弱い自分を見せてもいい そこから初めて見えてきたこと
人生全てが良いことだけではありません。僕はある日突然、パニック障害になりました。プロ生活の中で大きなプレッシャーがあったのかもしれません。でもパニック障害になったことで逆に、今まで気を張って生きてきた呪縛のようなものが解け「弱い自分も見せていいんだ」ということに気づかされました。そして肉体的にしんどくても、精神的にきつい時があっても、「今日の自分がベストなんだ(だから問題ない)」 とポジティブに捉えられるようになり、試合に挑む準備段階から、全てにおいて良い方向に行けるようになりました。そういう意味では、あの障害がなかったら、逆にここまで長くプロとしてやれてなかったんじゃないかとも思えますね。
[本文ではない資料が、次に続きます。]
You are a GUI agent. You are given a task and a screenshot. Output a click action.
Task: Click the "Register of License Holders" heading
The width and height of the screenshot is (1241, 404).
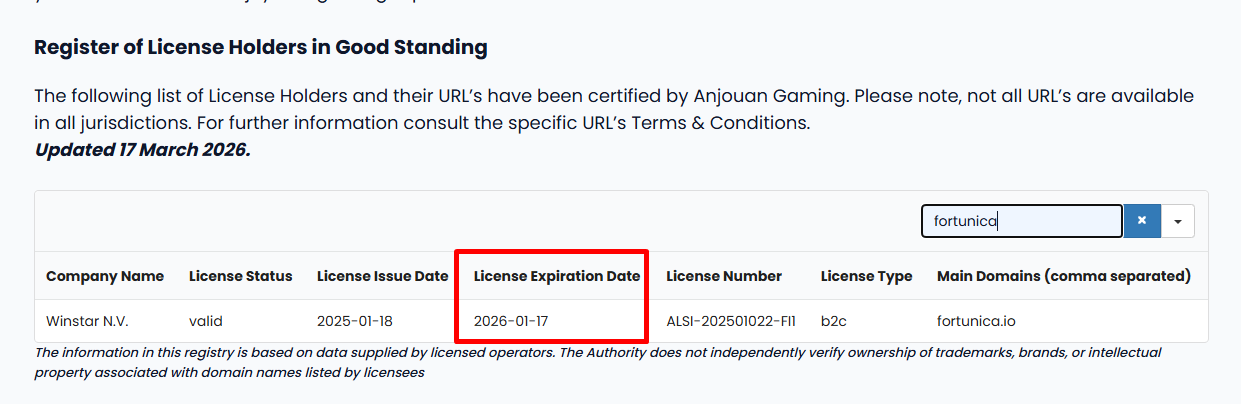(261, 47)
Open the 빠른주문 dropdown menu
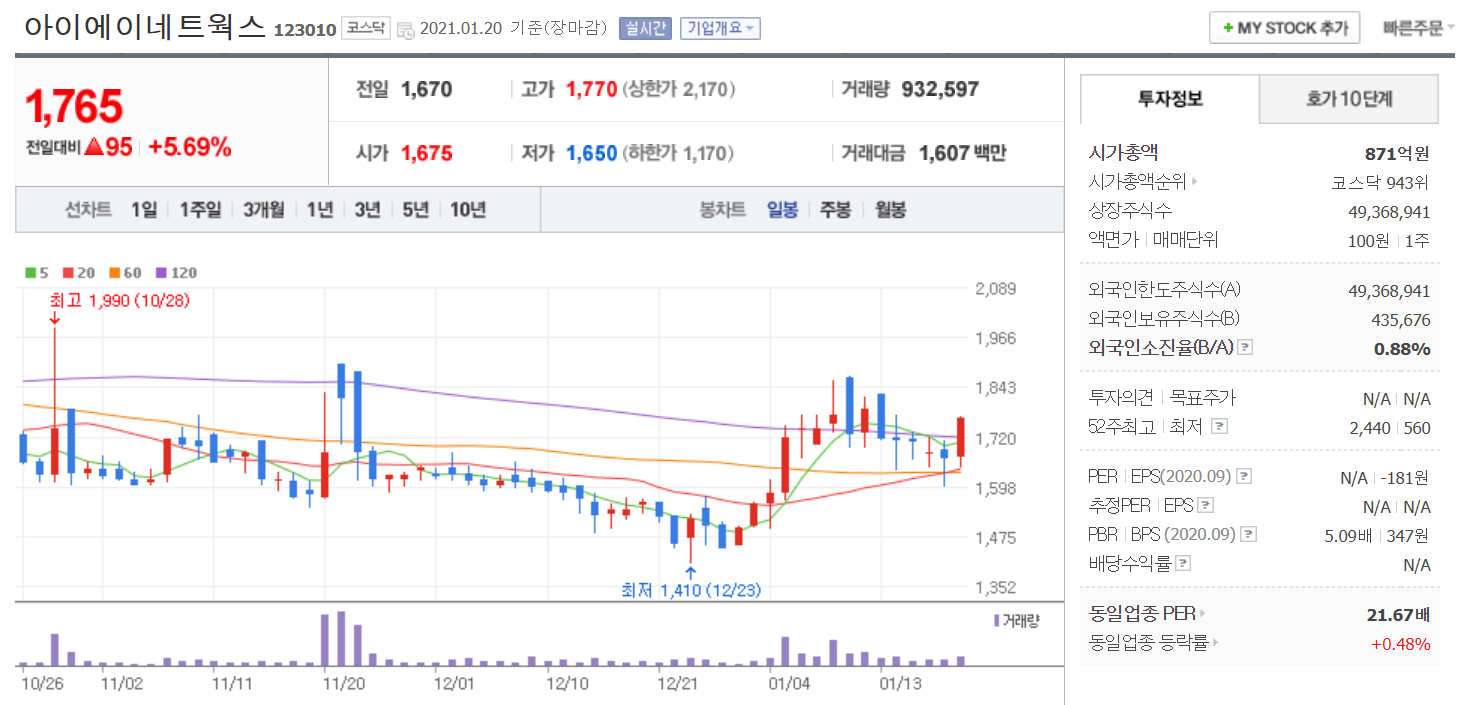Screen dimensions: 1470x705 pyautogui.click(x=1418, y=28)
ケガはかなりいろいろとしましたが、野球が全くできなくなるぐらいの一大事までには至らなかったので、丈夫に産んでくれた親には感謝しています。ただ僕は野球選手としては特別体が大きい方ではないので、コンプレックスもありましたが、最低限自分で努力できることは常にしておかないと、プロでは生き残れないと感じていました。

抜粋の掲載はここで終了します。